[Source records]
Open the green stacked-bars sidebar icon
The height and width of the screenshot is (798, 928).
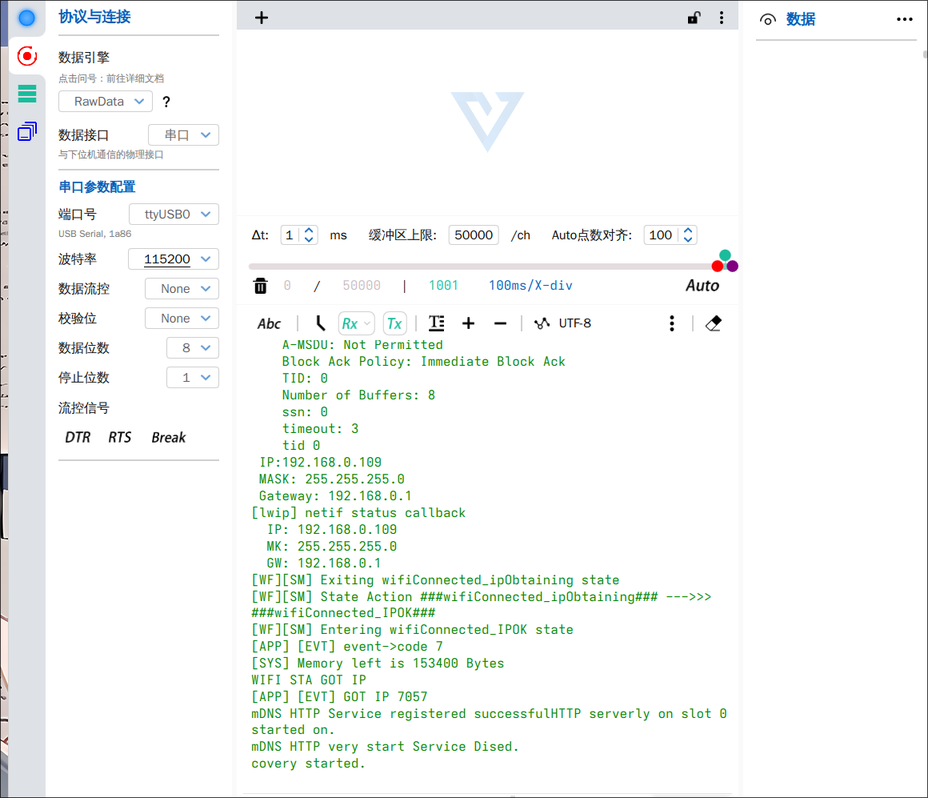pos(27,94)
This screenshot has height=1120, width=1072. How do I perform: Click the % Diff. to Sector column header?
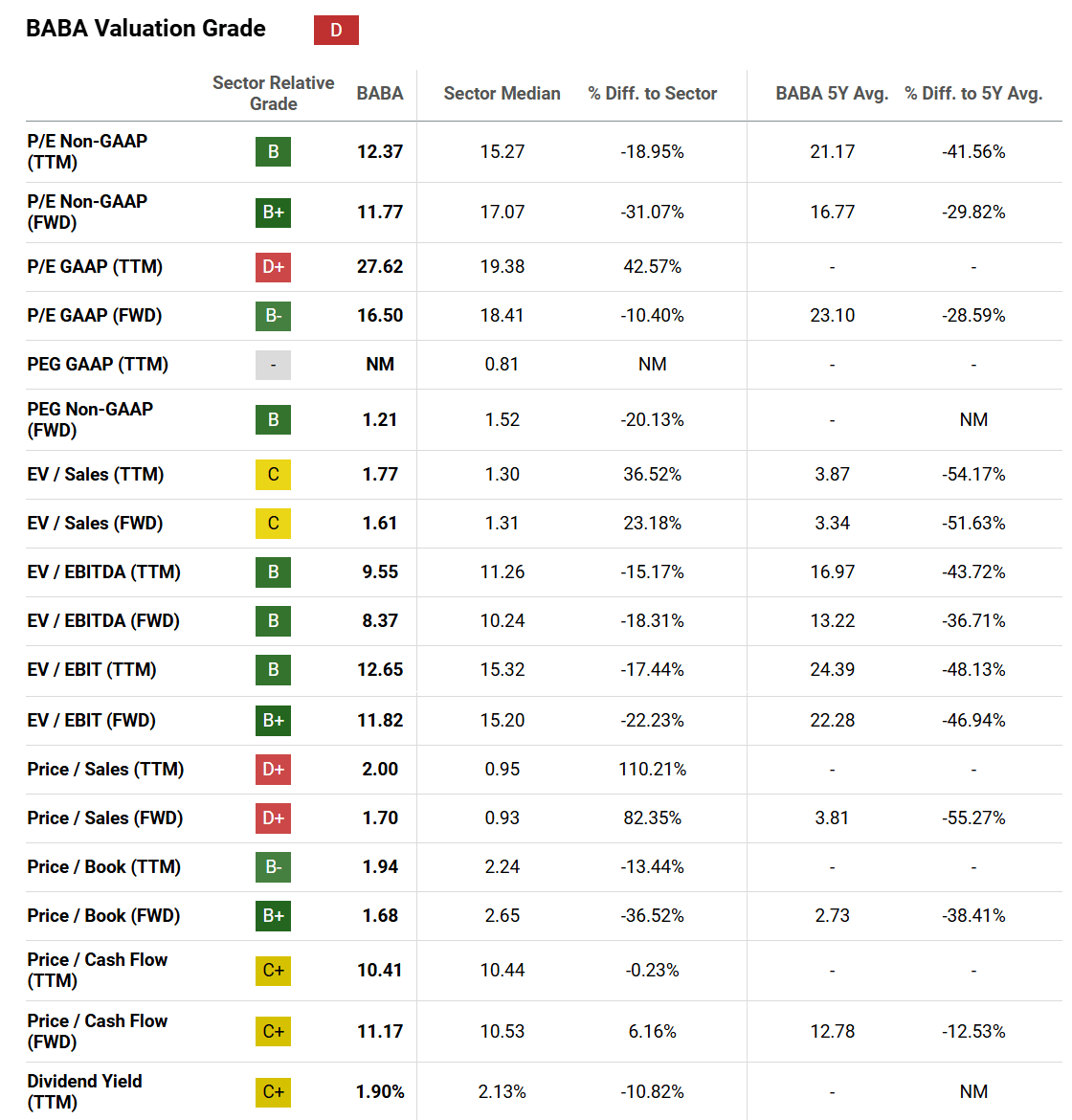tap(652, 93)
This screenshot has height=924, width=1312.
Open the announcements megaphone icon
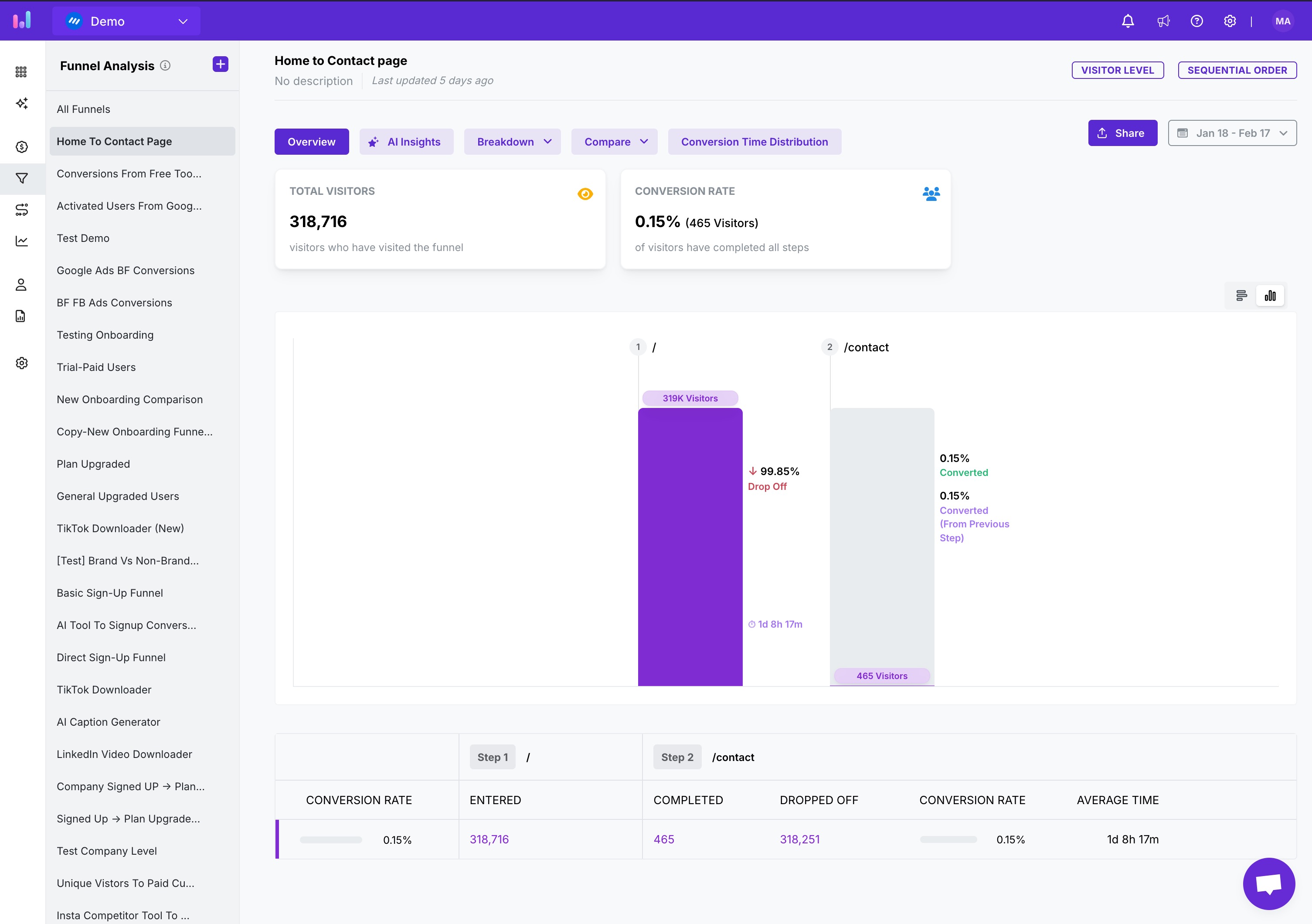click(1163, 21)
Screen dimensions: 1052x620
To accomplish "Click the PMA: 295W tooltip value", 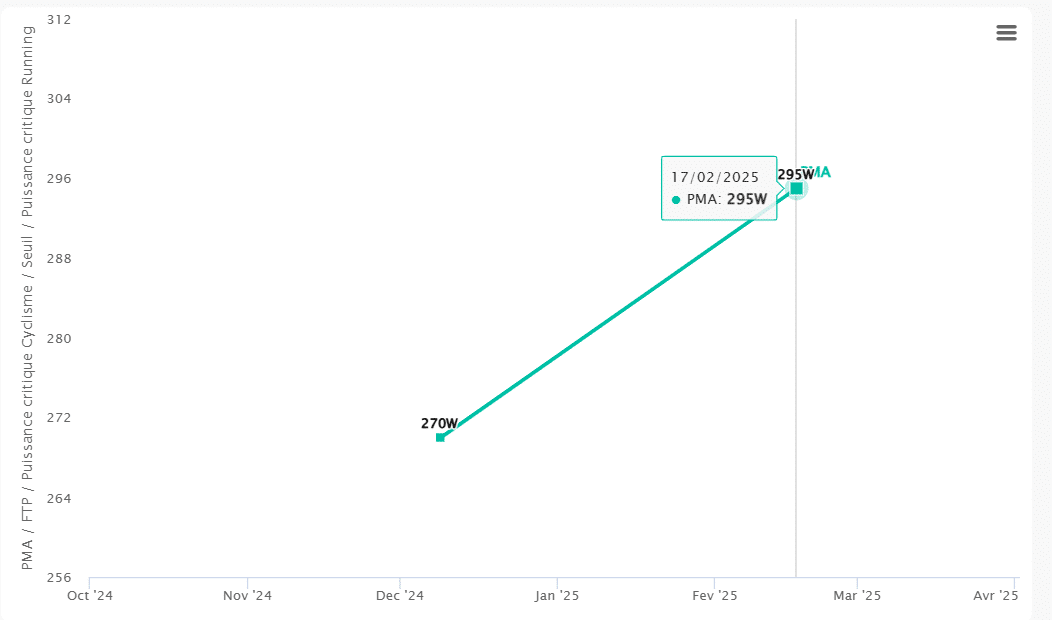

Task details »
Without the pictures, write out every line above exactly as it appears.

Exercise solution »
Open the green stacked-bars sidebar icon
The height and width of the screenshot is (798, 928).
pos(27,94)
This screenshot has height=1120, width=1072. How do I perform: Click the % Diff. to Sector column header?
tap(652, 93)
This screenshot has height=924, width=1312.
Open the announcements megaphone icon
click(1163, 21)
Screen dimensions: 1052x620
To accomplish "Click the PMA: 295W tooltip value", 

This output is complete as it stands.